_Element and text location data_

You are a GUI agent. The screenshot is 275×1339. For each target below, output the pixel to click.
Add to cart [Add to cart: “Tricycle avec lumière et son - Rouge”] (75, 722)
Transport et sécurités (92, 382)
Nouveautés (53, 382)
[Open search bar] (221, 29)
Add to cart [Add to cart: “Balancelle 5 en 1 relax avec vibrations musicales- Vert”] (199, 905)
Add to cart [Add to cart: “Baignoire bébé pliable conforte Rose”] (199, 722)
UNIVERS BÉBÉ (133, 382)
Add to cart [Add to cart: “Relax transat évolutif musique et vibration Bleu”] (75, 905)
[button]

_What you will do_
Repeat all of the entries above word for word.

_Expected answer_
You are a GUI agent. The screenshot is 275×1339. For each target below, output the pixel to click.
Add to cart [Add to cart: “Tricycle avec lumière et son - Rouge”] (75, 722)
Transport et sécurités (92, 382)
Nouveautés (53, 382)
[Open search bar] (221, 29)
Add to cart [Add to cart: “Balancelle 5 en 1 relax avec vibrations musicales- Vert”] (199, 905)
Add to cart [Add to cart: “Baignoire bébé pliable conforte Rose”] (199, 722)
UNIVERS BÉBÉ (133, 382)
Add to cart [Add to cart: “Relax transat évolutif musique et vibration Bleu”] (75, 905)
[button]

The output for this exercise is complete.